Scientific classification
- Kingdom: Animalia
- Phylum: Arthropoda
- Subphylum: Chelicerata
- Class: Arachnida
- Order: Pseudoscorpiones
- Family: Garypidae
- Genus: Synsphyronus
- Species: S. hansenii
- Binomial name: Synsphyronus hansenii (With, 1908)
- Synonyms: Garypus hansenii With, 1908 ; Synsphyronus (Maorigarypus) gisleni Beier, 1954 ; Synsphyronus (Maorigarypus) fallaciosus Beier, 1966;

= Synsphyronus hansenii =

- Genus: Synsphyronus
- Species: hansenii
- Authority: (With, 1908)

Species of pseudoscorpion

Synsphyronus hansenii is a species of pseudoscorpion in the Garypidae family.

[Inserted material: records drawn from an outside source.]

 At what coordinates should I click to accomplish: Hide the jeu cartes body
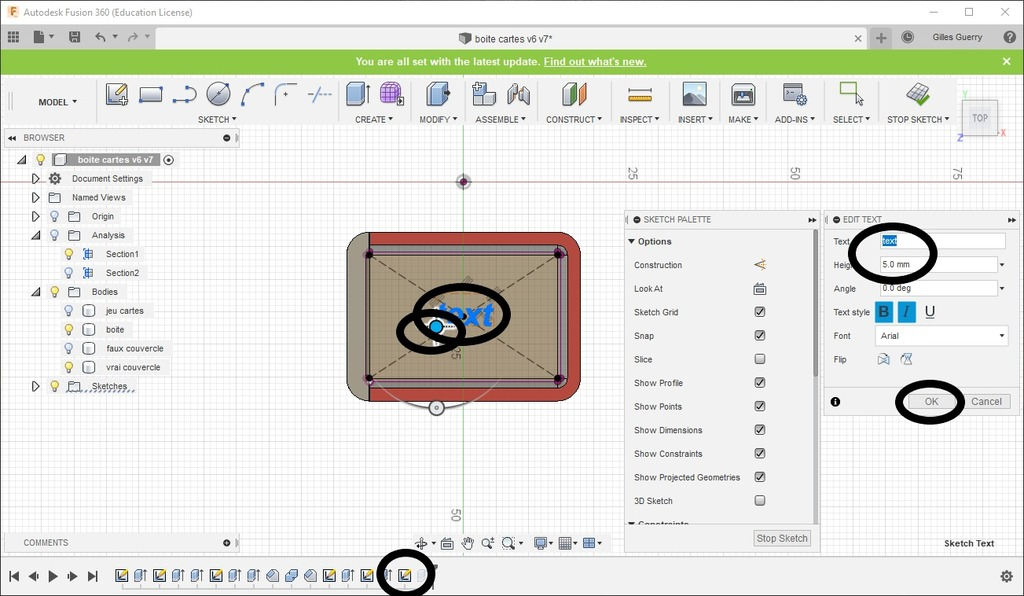(x=69, y=311)
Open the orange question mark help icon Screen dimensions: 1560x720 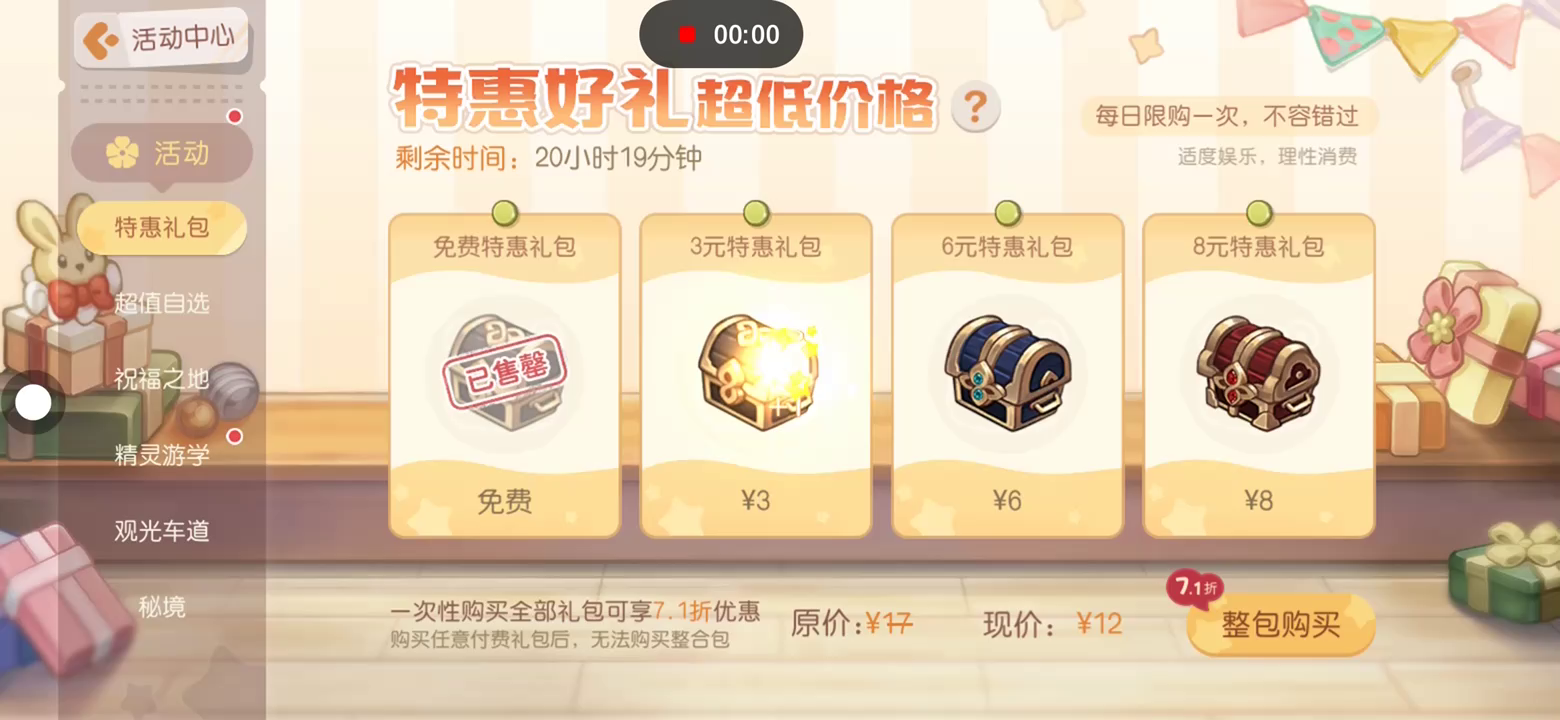point(975,105)
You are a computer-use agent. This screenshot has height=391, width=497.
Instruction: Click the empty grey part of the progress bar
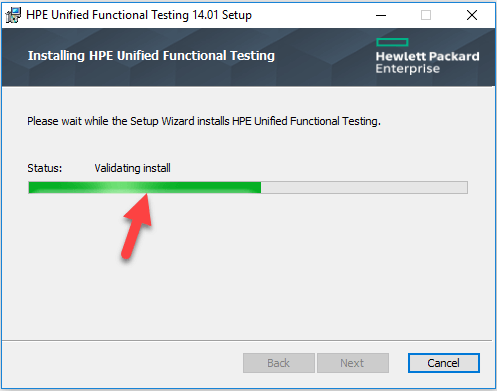click(364, 187)
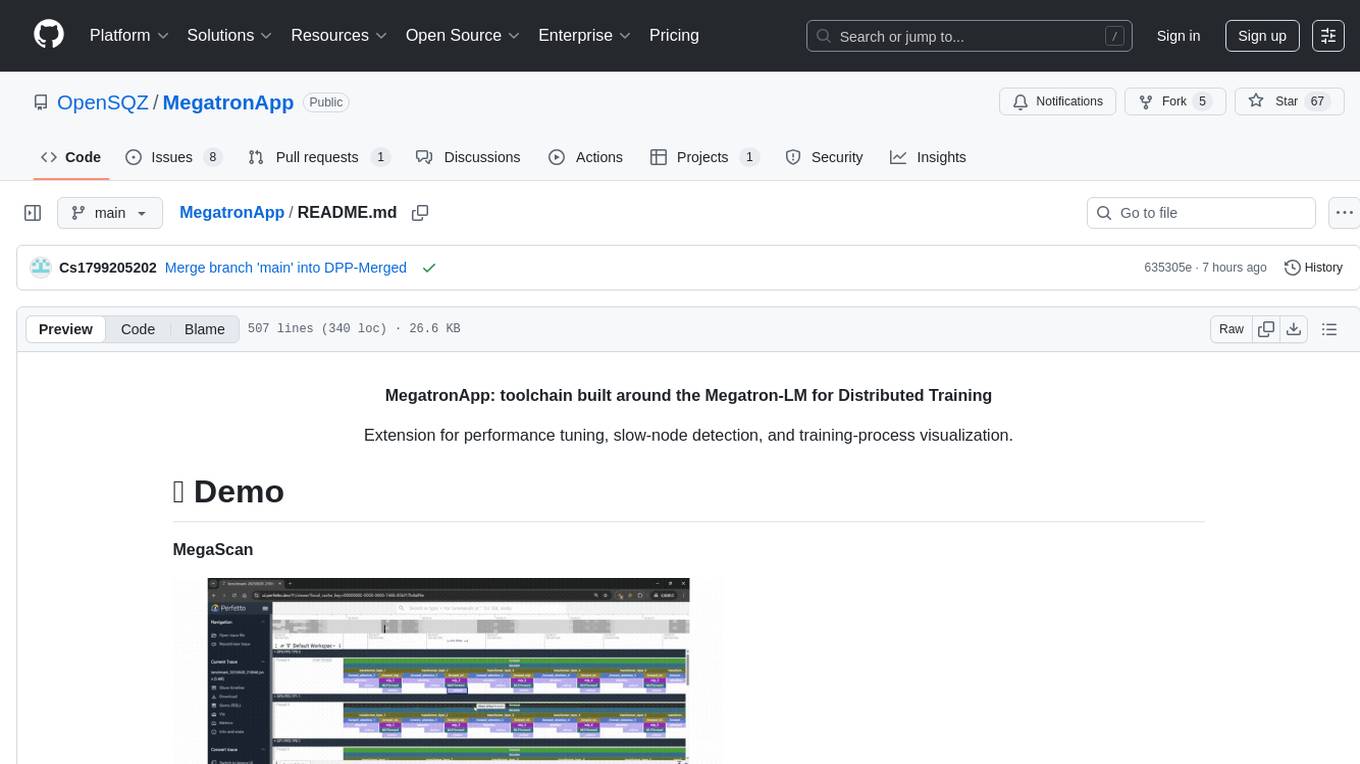Copy raw file contents icon
Image resolution: width=1360 pixels, height=764 pixels.
tap(1266, 329)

It was described in 1908 by Danish arachnologist Carl Johannes With. The specific epithet references Danish zoologist Hans Jacob Hansen.

==Distribution and habitat==
The species occurs in south-western and south-eastern Australia in woodland habitats, often under bark. The type locality is Tasmania.

==Behaviour==
The pseudoscorpions are terrestrial predators.